I have seen sales people who have high empathy… while others have no empathy at all.  So I decided to put it out there on LinkedIn…

“What do you think?  Is it an advantage or a disadvantage for a sales person to have a high level of empathy?”

Most responses favored empathy as one of the most important sales characteristics.  I don’t think the answer is that easy.  Lance Cooper explains…

“I think I’ll take the contrarian view and say that the answer to this question is… YES/YES

It is both an advantage and a disadvantage depending upon the ‘amount’ of empathy or need to nurture that you may have (and how short your sales cycle is).  Most validated personality profiles show that, on a scale of 1-100, empathy levels in great ‘high-activity’ salespeople range around 40-60%.

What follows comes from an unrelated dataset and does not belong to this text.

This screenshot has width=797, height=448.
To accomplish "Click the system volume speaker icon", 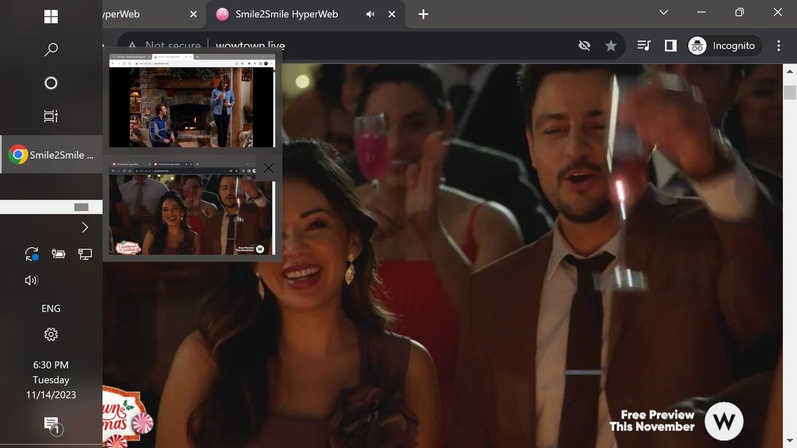I will point(31,280).
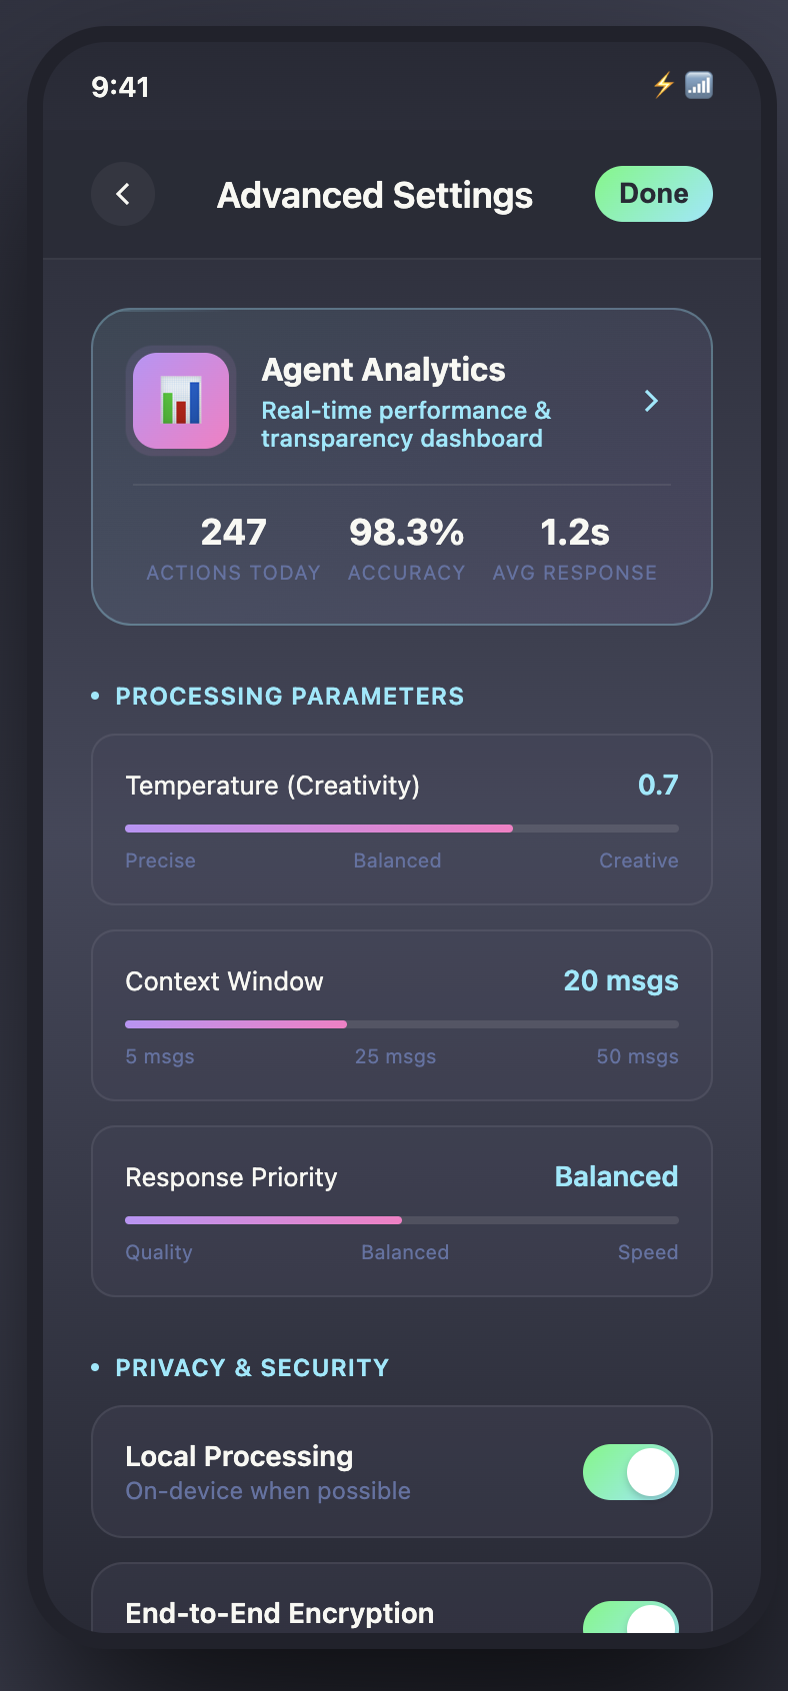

The higher your score – the higher your listening skills, but, also, the higher your score – the lower your time management skills – especially if you have a lower goal-orientation.  For those salespeople with short sales cycles, time management means getting ‘x’ amount of appointments and quotes out each month.  Too much empathy causes someone to spend more time than necessary with a prospect or customer.  This is especially true if a salesperson has a high empathy score and a low ego score.  In this case, a salesperson tends to defer so much to others that personal goal achievement becomes unimportant or unattended.

A high ego score tends to balance out a high empathy score and this combination will makes someone highly persuasive.  So, the answer is not as easy as yes, high empathy is great.  One could listen and nurture others so much that their isn’t enough activities accomplished to meet quota levels… and the salesperson is fired.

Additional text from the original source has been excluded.